He told The Hard Shoulder: "I'm born in 1968, and I was a child in the early to mid-70s when I was told about adoption.

"The pervading culture at the time was to ask nothing.

"Both of my parents were discouraged from knowing too much, it was almost as if Jane had given me up and now to create a bond between me and my adopted parents, it was best that we forget everything about my birth mother and just begin at the age I was adopted.

"I was very very young, I was three months old or so.

"It's almost a conspiracy of silence without naming it thus

"With the absence of information, the best my parents could do was give us a lovely, stable family home, give us all the opportunities they could.

"But what was missing, and it wasn't until I was a teenager, was those important questions that every human being asks of themselves and that is where did I come from, who did I come from."

Fionn said he went to the Catholic Protection and Rescue Society of Ireland seeking his records but was told he was not permitted to access them.

He said: "It was only when I started to get stonewalled that that was the beginning of my frustration and it took me nearly 20 years to get answers to those questions.

"I didn't get any answers from an official source, I got them from my birth mother and I was in my mid-30s when she began the process of tracing me."

The pair met and Fionn described the reunion as "warm but distant".

He said there was "no bitterness, no recrimination" but "polite exchanges of information".

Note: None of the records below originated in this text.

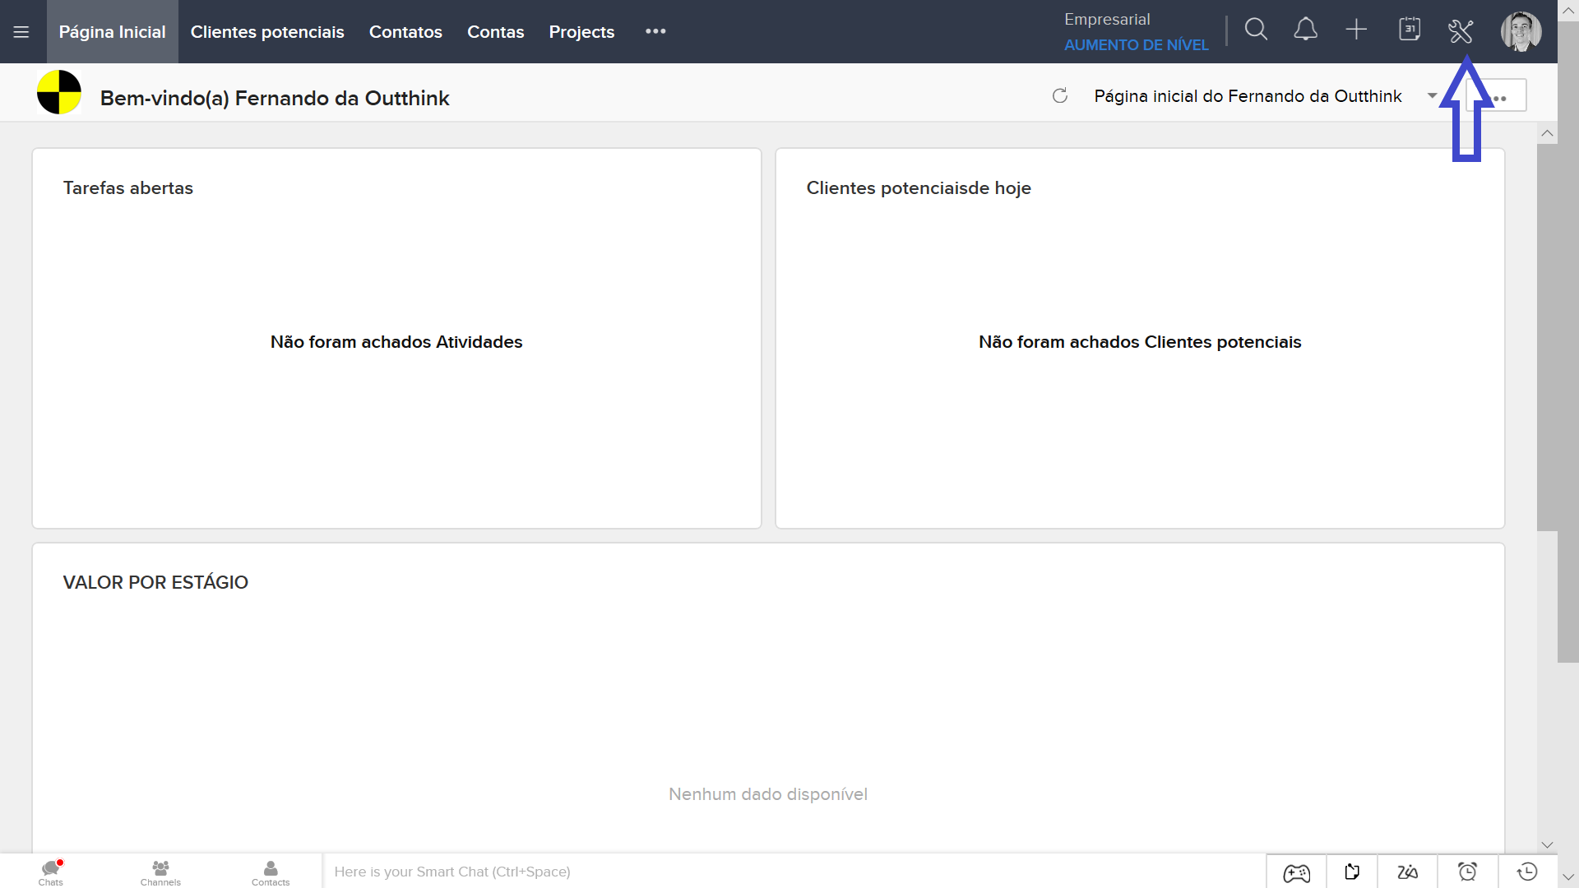Open the Chats panel button
1579x888 pixels.
(x=51, y=872)
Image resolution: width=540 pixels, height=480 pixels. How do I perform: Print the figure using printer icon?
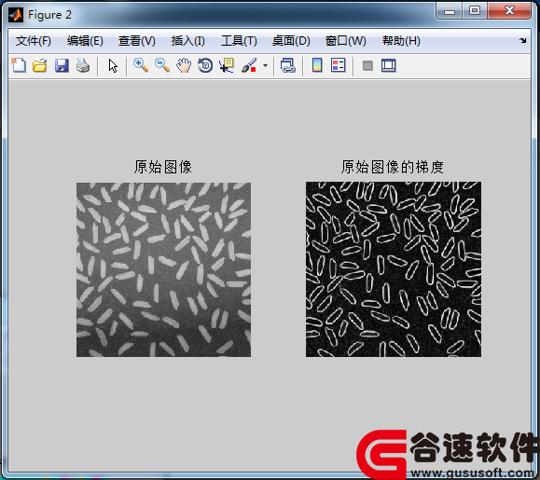click(83, 65)
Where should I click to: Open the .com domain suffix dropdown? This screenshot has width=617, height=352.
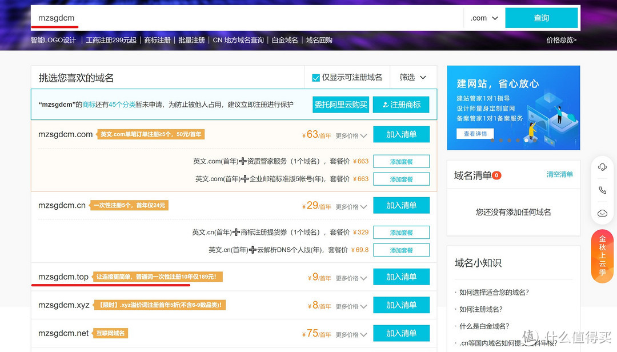(x=484, y=18)
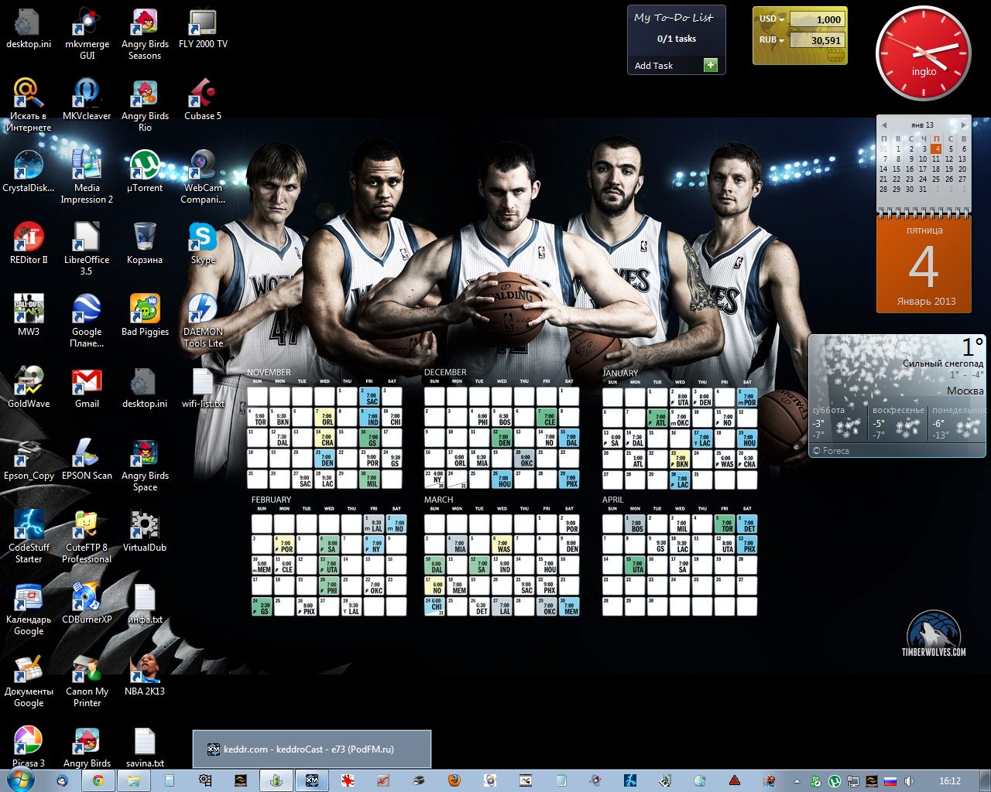
Task: Click the Firefox icon in the taskbar
Action: (454, 780)
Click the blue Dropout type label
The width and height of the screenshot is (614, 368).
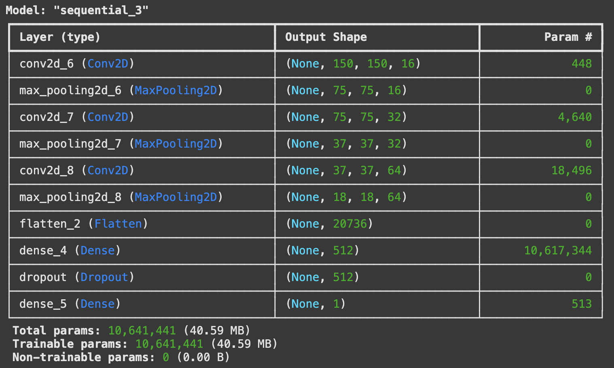click(x=104, y=277)
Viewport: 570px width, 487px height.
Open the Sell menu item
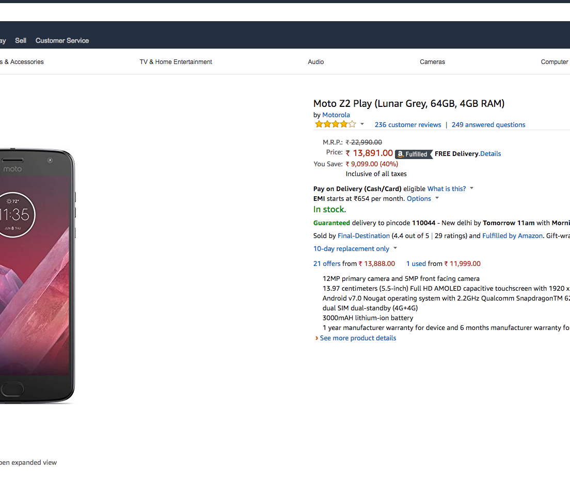[x=21, y=40]
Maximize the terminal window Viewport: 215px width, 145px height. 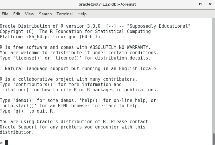(x=200, y=4)
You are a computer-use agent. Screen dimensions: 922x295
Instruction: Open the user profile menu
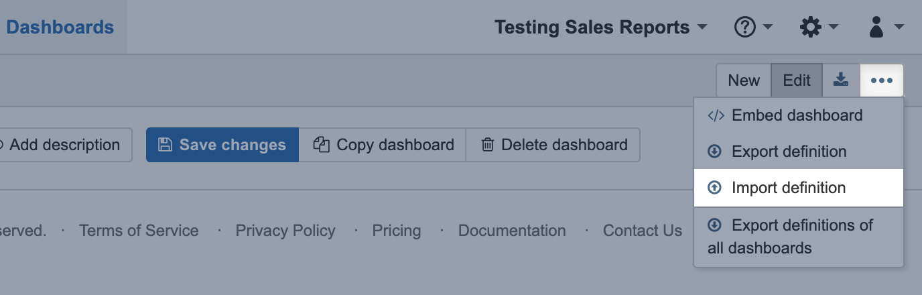tap(885, 27)
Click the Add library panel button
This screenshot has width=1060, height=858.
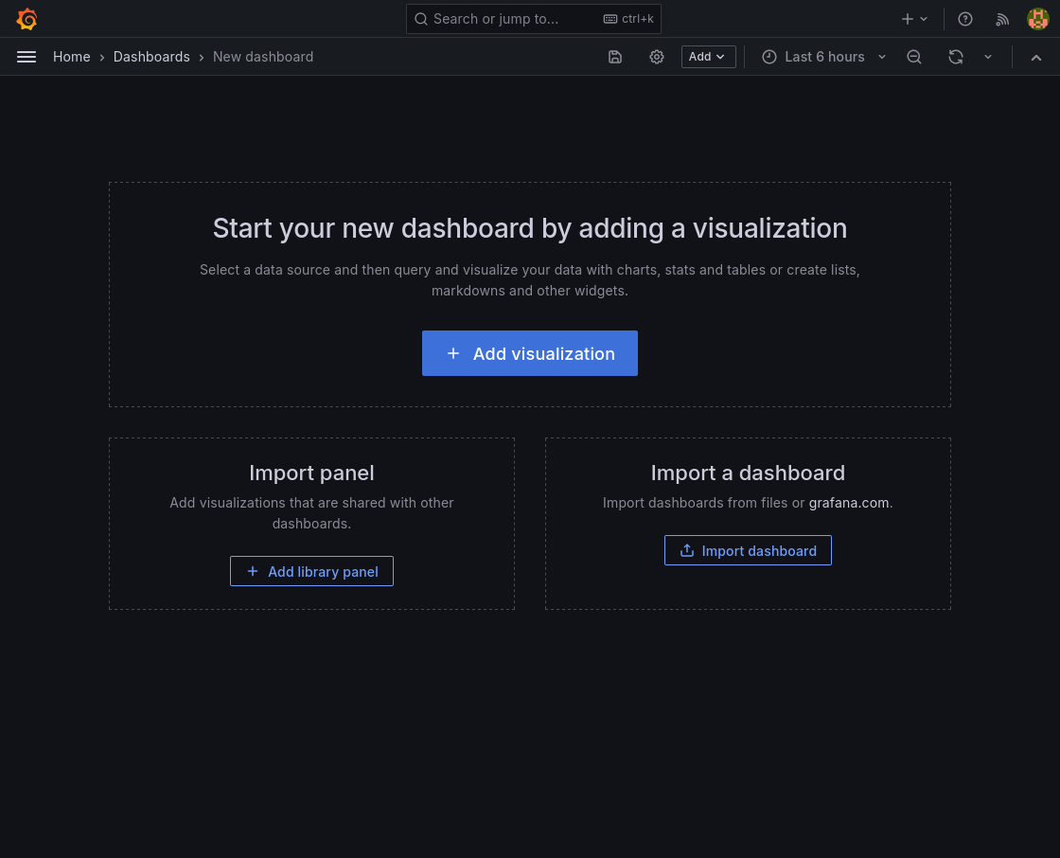[x=311, y=571]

Fionn added: "It was only after that that I started to truly understand the terrible rip that adoption actually can provoke.

'The state is complicit'

He said he has two main issues with the Bill on the Mother and Baby Homes which would seal confidential testimonies for 30 years.

Fionn stated: "I am left perplexed to the point of bafflement that [the Government] rejected any suggested amendment put to them that would in fact pass a piece of legislation that would protect the anonymity of those who gave testimony to the Commission under the cover of anonymity while at the same time preserving the right of those many thousands of people who did give evidence to the Commission who want that story to be told in the open.

"My second problem with this is, despite reassurances by the Government that they're handing over a database of 60,000 names to Tusla so as they won't get destroyed, it creates a barrier between us the people who are directly affected by the Mother and Baby Home experience.

"I have to go to a social worker and ask permission for my records. Maybe they'll give them to me or maybe they won't.

"It also raises a bigger issue, the state is central to the work of the Commission in that it's not just the religious sector who were running these Mother and Baby Homes, the state is complicit."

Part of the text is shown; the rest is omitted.